The company, which now has 30 staffers and expects to expand this year, had been in stealth mode for around 4 years until the summer of 2015, when it gained a $22 million Series A round led by New Enterprise Associates, with founding investor Polaris Partners, CTI Life Sciences, Arcus Ventures, and Omega Funds also taking part.
Its work is preclinical for now, but it is poised to enter the clinic early next year with a focus on fibrotic diseases, which is supported by XTuit’s tissue-based biomarker platform, with a cancer candidate a little further up the road.
Dunsire would not say exactly what areas it was focused on in the fibrotic space (NASH may be a good bet, however, given the major interest across the field), explaining: “We are not disclosing the specific targets and indications quite yet; there are multiple that we are pursuing with our therapeutics.

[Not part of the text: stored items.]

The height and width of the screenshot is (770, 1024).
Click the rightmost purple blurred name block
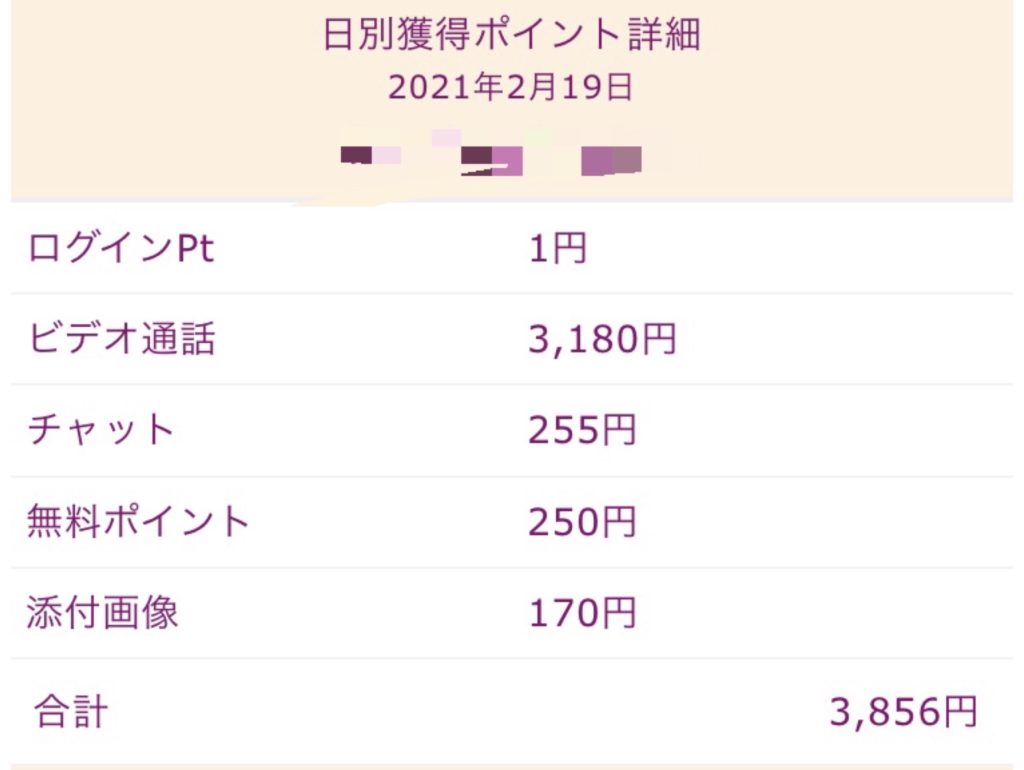611,160
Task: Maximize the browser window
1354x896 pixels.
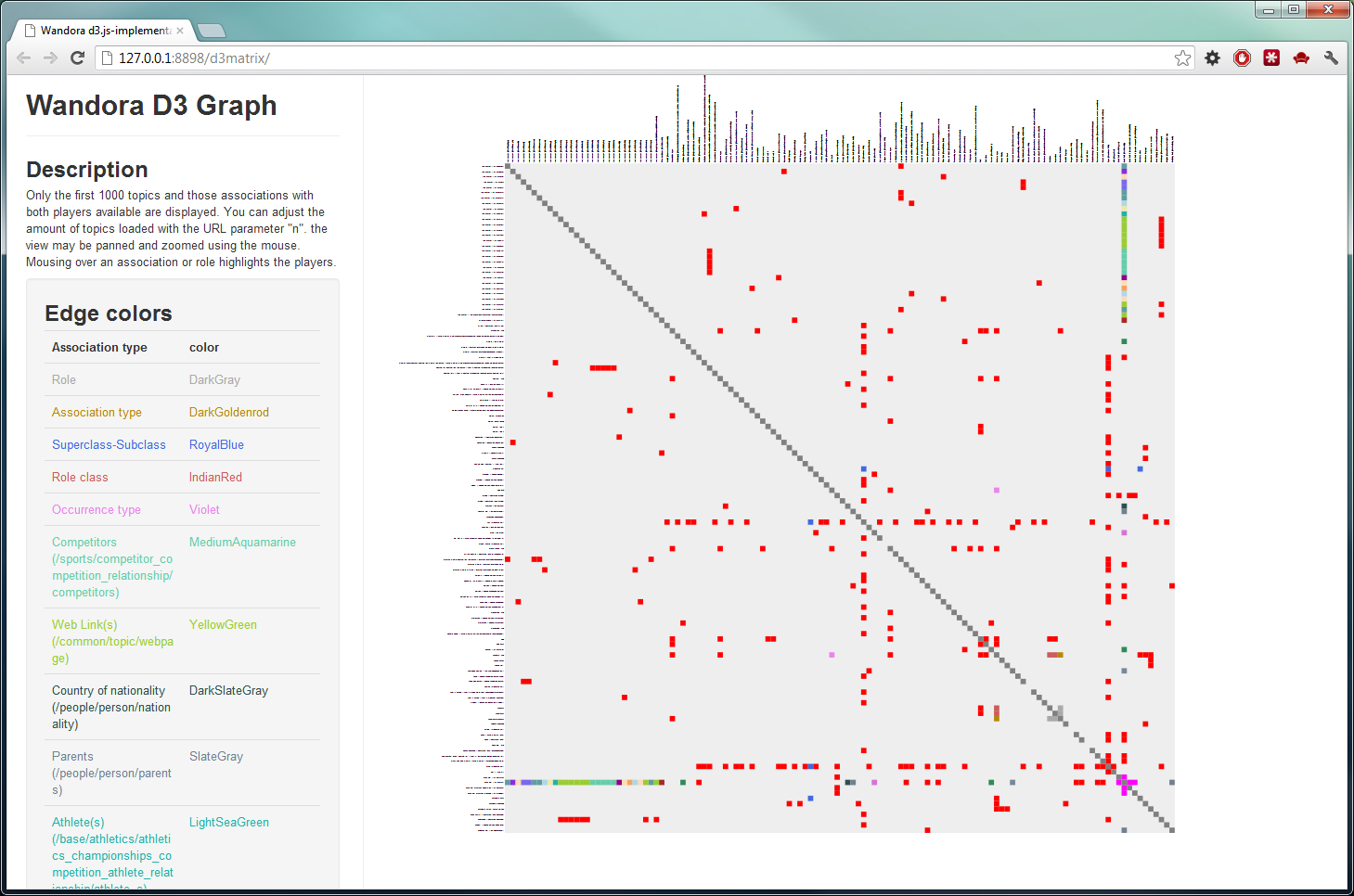Action: (1294, 9)
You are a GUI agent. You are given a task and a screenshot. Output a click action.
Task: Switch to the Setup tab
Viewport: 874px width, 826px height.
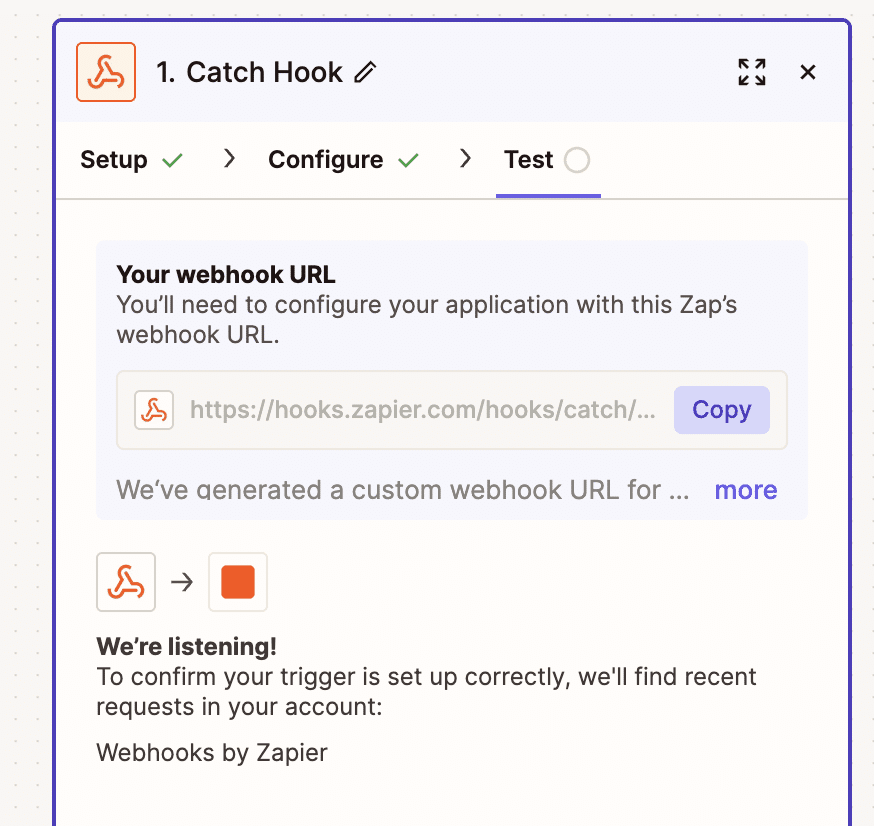(112, 159)
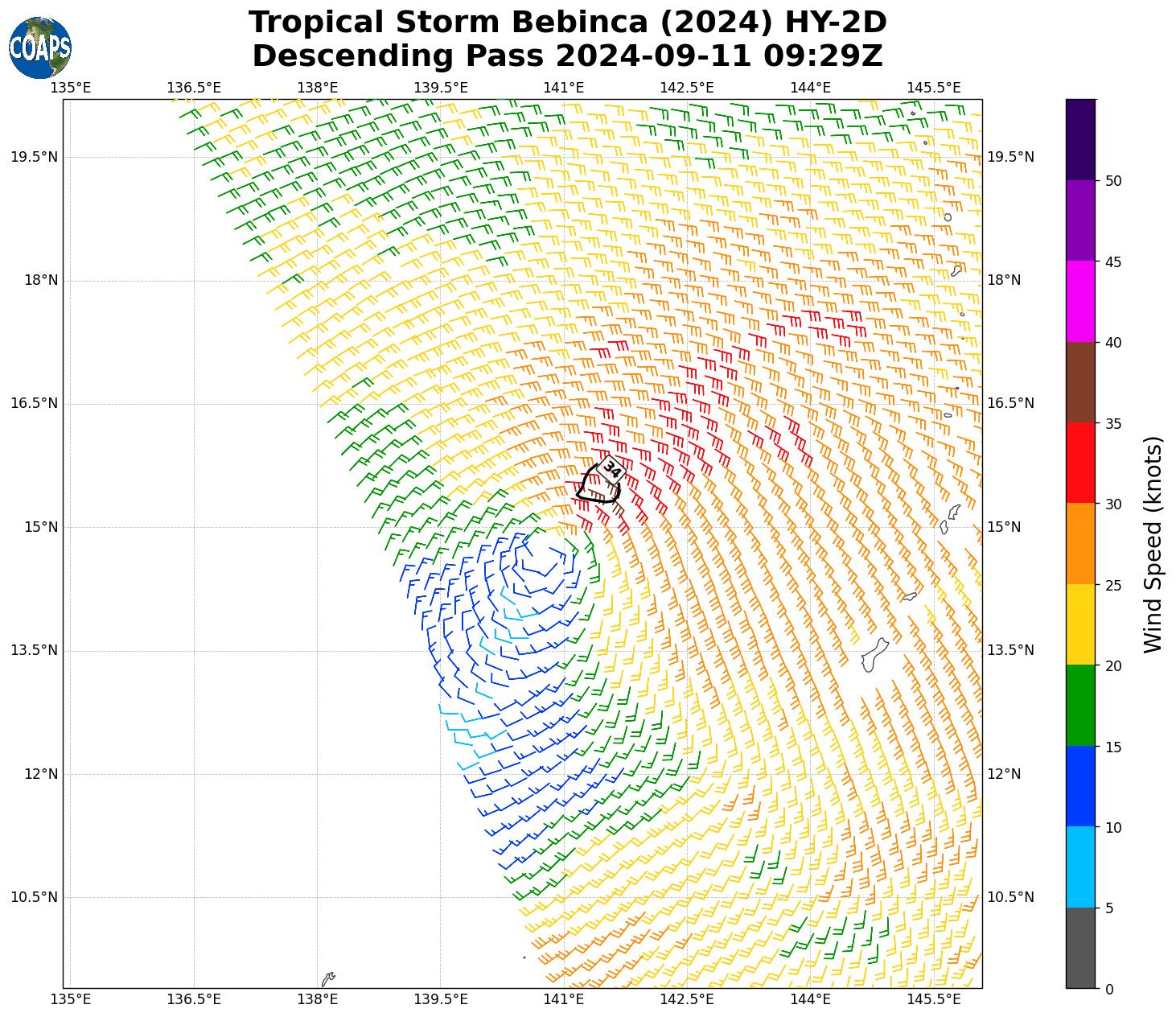Click the Guam island outline on map

(874, 655)
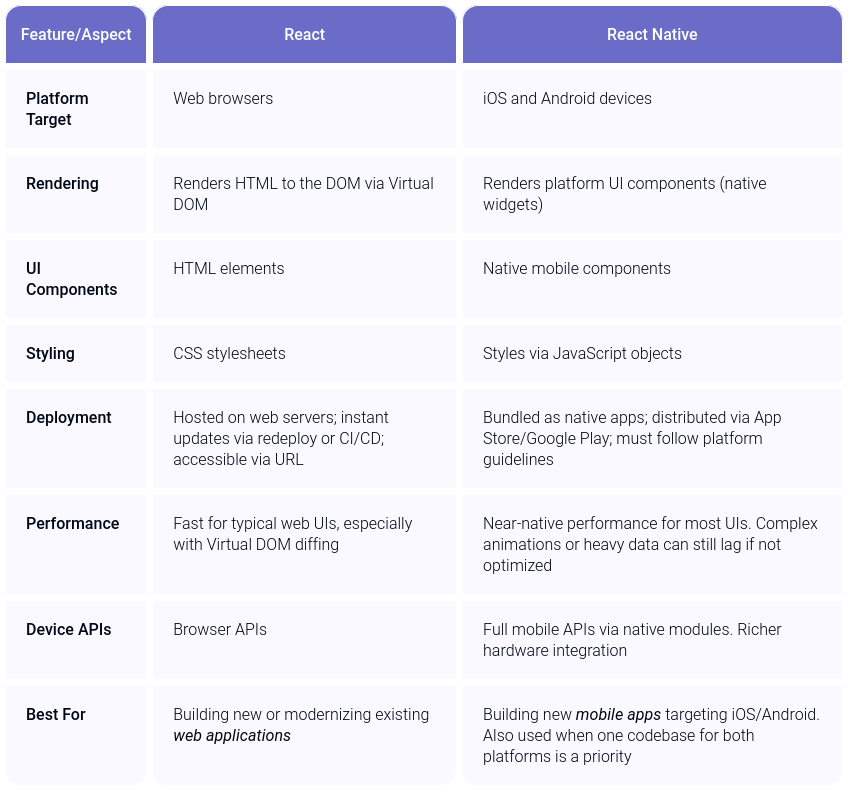848x791 pixels.
Task: Click italic 'web applications' text
Action: click(232, 735)

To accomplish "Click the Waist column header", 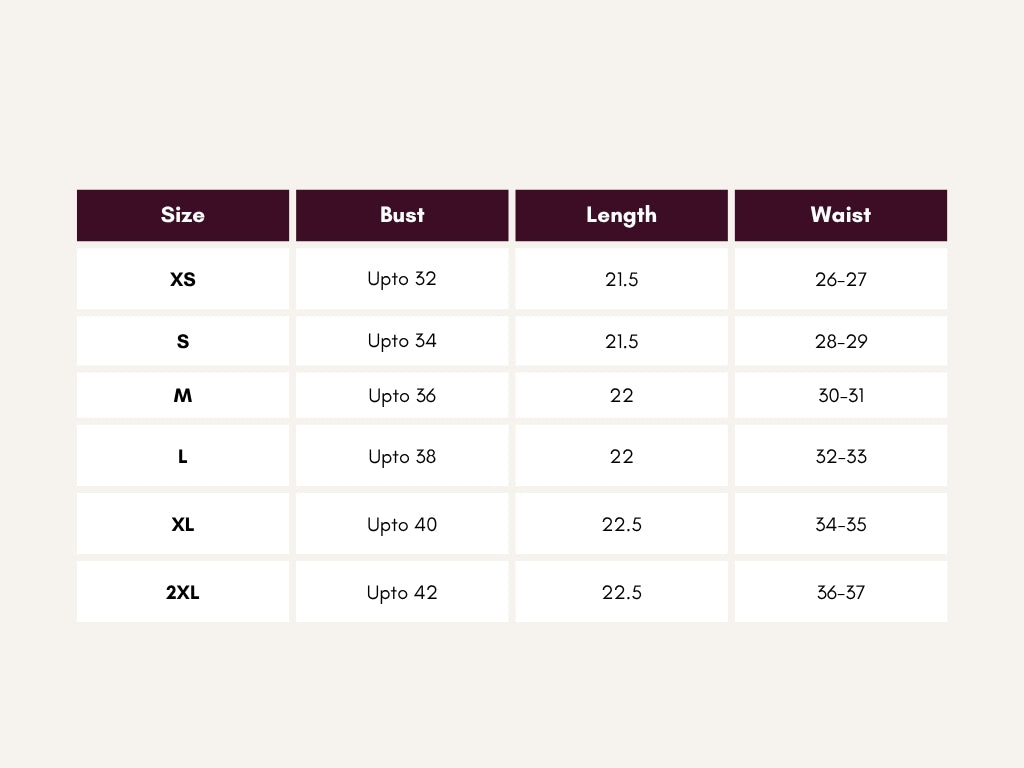I will (840, 215).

But, I can say we are taking a distinct approach to others in the fields of cancer and fibrosis. We expect important data to come through from our preclinical work in the next 4 to 6 months, and this will guide our decision-making about the indications for the first clinical candidates.”
She said that one of her first areas of focus is to find the “product road map” for XTuit. “I am working with the team to architect this strategy and further define the clinical path and timeline for our pipeline. Data from ongoing preclinical studies will be the guide for this.
“At this point, the programs in fibrotic diseases are very slightly ahead of the ones in cancer. Importantly, all our programs include the development of multiplex biomarkers through XTuit’s biomarker platform. We expect our first product candidate to go into the clinic in 2018, and I am aiming for the earlier part of that year.”
In terms of corporate/financing strategy, she said there was “a broad range of possibilities,” including a pharma collab on the cards, but things would become clearer in the coming months as early data are generated.
She added, however, that “I am always keen to carve out core proprietary assets for the companies I lead, as this creates strong value. With XTuit’s leadership in the microenvironment space, I am confident we will have strong opportunities to build value with proprietary assets, but given the number of possible opportunities that are emerging, we may also seek to partner on a strategic few, to progress more in parallel.”
Dunsire said one of the things that attracted her to lead XTuit was its founders and its founding science.
“Before joining XTuit, I spent the most considerable time with our founder, Dr. Rakesh Jain, of Mass General Hospital’s Edwin L. Steele Laboratory for Tumor Biology. Key aspects of XTuit’s unique approach were incubated in Dr. Jain’s lab, and he has incredible insights into cancer biology related to the microenvironment that are impressive and captured my attention and imagination.
“Ron Evans was very generous with his time, taking me through the outstanding work done in his laboratory at the Salk Institute. The work is incredibly elegant and elucidates a range of targets in the microenvironment.
“I also spent significant time with Bob Langer (Professor at MIT and a perennial startup backer) to discuss the work done at that institution and which we have licensed. Rakesh Jain and Bob Langer sit on our board of directors and are fully engaged! It is astonishing to me that such busy scientists are so consistently thoughtful about how the company can be successful and so responsive to any question we have of them.”